The Americas, Asia, and Europe have their own lists, and there is also the global top 100 list.
There were four African cities on the 2009 emerging list, but in 2010 the number of African representatives rose to seven. Cape Town and Johannesburg in South Africa, Casablanca in Morocco, and Dakar in Senegal retained their listing. Dar es Salaam in Tanzania, Nairobi in Kenya, and Port Louis in Mauritius made their debut as fledgling innovators.
Cape Town was again listed as a node city and is on par with Dubai and Jeddah, the two other node cities on the emerging list, as well as Moscow, Atlanta, Kuala Lumpur, Mumbai, Brisbane and Buenos Aires on other lists.
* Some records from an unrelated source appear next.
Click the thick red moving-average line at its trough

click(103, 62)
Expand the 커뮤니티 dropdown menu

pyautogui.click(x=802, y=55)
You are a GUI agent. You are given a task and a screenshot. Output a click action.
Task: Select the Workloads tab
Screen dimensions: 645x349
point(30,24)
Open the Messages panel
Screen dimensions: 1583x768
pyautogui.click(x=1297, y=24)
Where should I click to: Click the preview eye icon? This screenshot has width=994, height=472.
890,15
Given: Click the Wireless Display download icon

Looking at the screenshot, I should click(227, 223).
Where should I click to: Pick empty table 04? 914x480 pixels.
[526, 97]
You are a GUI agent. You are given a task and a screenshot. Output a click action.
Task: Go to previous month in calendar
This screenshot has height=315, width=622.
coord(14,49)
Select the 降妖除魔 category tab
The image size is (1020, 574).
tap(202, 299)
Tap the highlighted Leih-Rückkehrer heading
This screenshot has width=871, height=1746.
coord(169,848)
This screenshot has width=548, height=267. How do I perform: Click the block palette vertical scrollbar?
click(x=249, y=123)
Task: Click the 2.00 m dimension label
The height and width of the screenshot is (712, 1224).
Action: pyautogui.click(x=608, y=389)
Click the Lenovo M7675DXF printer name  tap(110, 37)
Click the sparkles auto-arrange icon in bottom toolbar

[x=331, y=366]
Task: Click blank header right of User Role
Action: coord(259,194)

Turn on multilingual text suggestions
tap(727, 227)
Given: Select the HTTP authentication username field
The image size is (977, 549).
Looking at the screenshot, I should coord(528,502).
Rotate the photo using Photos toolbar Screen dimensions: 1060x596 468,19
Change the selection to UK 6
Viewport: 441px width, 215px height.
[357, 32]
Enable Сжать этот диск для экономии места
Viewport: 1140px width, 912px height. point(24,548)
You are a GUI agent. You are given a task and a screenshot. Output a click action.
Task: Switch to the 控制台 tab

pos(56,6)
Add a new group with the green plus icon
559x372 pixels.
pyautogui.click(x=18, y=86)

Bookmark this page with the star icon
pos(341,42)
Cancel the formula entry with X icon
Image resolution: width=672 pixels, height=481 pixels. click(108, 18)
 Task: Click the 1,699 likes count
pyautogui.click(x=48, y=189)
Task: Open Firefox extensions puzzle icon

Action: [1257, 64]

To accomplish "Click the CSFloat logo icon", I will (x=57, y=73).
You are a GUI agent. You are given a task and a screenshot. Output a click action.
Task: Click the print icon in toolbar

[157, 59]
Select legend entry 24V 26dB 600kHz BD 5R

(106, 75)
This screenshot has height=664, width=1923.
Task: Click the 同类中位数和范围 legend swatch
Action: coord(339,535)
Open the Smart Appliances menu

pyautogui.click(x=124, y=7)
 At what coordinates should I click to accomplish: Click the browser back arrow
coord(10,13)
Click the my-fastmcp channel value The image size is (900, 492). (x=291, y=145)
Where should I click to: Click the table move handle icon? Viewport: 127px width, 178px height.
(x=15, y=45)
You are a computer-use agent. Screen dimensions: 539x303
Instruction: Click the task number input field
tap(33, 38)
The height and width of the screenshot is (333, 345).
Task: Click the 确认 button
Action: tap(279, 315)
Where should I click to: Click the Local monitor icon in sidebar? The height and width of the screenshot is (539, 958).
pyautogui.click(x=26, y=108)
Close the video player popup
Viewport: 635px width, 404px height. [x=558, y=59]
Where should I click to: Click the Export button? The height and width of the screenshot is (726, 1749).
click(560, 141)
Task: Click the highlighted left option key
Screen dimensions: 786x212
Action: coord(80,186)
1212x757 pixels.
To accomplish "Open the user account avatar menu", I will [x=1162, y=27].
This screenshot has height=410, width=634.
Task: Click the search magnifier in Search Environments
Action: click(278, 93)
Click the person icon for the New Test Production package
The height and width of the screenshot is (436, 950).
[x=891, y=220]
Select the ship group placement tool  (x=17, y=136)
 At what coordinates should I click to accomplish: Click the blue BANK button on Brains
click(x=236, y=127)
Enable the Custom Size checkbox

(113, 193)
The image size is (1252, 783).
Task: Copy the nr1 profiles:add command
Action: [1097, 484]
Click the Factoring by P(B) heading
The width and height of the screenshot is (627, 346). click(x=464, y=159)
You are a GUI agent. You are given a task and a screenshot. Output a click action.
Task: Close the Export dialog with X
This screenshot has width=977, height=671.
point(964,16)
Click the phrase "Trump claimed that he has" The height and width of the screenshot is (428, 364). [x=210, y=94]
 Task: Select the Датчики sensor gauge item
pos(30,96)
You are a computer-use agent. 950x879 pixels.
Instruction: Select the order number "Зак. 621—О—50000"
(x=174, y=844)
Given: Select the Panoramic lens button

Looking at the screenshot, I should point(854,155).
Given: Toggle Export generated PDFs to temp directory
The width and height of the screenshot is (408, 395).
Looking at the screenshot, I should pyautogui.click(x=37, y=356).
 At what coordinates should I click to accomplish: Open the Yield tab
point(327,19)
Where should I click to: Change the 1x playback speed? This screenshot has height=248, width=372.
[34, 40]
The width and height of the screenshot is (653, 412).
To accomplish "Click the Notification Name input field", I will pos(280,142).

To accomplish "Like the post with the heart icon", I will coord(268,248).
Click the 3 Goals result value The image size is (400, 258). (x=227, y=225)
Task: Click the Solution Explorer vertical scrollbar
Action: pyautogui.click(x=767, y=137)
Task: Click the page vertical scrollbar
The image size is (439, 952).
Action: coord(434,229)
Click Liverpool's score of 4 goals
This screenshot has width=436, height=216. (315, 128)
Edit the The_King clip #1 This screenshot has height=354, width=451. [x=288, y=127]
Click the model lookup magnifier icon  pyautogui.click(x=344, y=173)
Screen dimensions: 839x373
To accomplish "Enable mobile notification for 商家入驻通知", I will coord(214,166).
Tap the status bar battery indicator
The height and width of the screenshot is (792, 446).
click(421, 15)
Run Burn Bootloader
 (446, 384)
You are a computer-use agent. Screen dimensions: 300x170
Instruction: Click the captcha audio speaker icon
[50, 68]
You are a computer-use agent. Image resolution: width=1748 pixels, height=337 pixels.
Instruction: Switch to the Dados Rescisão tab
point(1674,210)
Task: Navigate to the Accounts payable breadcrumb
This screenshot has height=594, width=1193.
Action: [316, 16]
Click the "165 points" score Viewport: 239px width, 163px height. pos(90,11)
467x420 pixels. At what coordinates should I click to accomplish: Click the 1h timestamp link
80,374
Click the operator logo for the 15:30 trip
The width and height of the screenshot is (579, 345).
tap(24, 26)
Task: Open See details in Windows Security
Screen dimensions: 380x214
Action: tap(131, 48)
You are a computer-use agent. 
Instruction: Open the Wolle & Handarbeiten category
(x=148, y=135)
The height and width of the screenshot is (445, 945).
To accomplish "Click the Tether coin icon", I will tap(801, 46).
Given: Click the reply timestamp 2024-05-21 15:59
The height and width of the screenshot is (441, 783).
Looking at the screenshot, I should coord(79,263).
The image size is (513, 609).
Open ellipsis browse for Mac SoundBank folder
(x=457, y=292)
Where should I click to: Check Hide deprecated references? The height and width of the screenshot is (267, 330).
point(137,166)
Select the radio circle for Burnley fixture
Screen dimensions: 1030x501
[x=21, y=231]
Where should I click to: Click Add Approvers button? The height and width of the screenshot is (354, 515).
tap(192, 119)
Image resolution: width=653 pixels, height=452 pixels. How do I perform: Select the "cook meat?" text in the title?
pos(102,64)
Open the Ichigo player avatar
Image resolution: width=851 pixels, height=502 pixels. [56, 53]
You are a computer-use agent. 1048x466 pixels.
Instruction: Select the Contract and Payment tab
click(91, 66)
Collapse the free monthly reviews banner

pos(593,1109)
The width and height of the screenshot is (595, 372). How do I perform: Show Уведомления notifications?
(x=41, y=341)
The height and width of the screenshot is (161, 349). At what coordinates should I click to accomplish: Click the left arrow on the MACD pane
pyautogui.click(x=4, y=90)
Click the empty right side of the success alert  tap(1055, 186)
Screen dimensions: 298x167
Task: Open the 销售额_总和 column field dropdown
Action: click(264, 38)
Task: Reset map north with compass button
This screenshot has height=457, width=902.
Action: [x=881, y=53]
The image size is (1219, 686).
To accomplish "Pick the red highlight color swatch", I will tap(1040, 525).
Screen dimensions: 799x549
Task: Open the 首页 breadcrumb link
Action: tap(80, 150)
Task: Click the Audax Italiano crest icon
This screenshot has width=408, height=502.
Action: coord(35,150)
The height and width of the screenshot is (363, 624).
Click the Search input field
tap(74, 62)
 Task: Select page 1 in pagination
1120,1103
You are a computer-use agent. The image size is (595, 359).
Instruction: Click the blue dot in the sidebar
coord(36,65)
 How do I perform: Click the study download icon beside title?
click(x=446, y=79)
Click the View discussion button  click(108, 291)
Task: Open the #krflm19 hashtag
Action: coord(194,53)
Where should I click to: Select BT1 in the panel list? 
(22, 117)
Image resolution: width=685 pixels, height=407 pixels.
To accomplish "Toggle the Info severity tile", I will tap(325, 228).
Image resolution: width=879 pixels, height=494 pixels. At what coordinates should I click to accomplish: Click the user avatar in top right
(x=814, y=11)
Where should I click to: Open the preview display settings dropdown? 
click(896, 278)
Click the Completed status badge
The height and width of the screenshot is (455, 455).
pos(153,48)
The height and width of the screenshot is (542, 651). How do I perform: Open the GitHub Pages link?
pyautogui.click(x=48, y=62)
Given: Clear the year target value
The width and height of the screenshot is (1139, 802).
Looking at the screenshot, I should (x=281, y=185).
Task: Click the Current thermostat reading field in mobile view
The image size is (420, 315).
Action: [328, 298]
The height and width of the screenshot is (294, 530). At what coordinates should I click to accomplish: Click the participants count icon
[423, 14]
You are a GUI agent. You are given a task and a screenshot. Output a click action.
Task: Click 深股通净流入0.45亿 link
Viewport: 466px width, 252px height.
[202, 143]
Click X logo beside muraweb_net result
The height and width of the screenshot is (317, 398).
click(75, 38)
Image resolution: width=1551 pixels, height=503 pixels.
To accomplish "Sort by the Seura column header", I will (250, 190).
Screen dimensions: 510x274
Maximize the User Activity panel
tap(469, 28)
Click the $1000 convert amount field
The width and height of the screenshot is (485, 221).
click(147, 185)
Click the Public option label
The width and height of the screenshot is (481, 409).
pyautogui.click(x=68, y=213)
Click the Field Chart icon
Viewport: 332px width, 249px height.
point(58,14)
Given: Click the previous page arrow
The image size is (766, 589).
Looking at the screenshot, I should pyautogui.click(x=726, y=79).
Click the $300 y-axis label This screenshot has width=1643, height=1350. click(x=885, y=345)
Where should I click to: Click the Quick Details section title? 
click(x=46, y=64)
Johannesburg is an influencer, as is Casablanca. The other African cities were not assigned to any band.
This is an improvement from last year’s showing, as Johannesburg was uncategorised in 2009. In 2008 the Gauteng provincial capital was the only African representative and came in with a score of 19, making it the second-highest emerging city, after Dubai at 20. In 2009 Dubai was eclipsed by Abu Dhabi.
Boston in the US successfully defended its 2009 number-one ranking, followed by Paris and Amsterdam.
The five bands are based on the following criteria:
- nexus cities are those with critical innovation across social and economic segments;
- hub cities are influential in key social or economic segments;
- node cities show a broad performance across many segments, although with some imbalance;
- influencer cities are competitive in some segments but tend to be unbalanced overall;
- upstart cities are those taking a few steps towards future performance in some segments.
According to 2ThinkNow, classification as a node city is a good start, as it means that the city is globally competitive. Node and influencer cities have regional industry influence on innovation.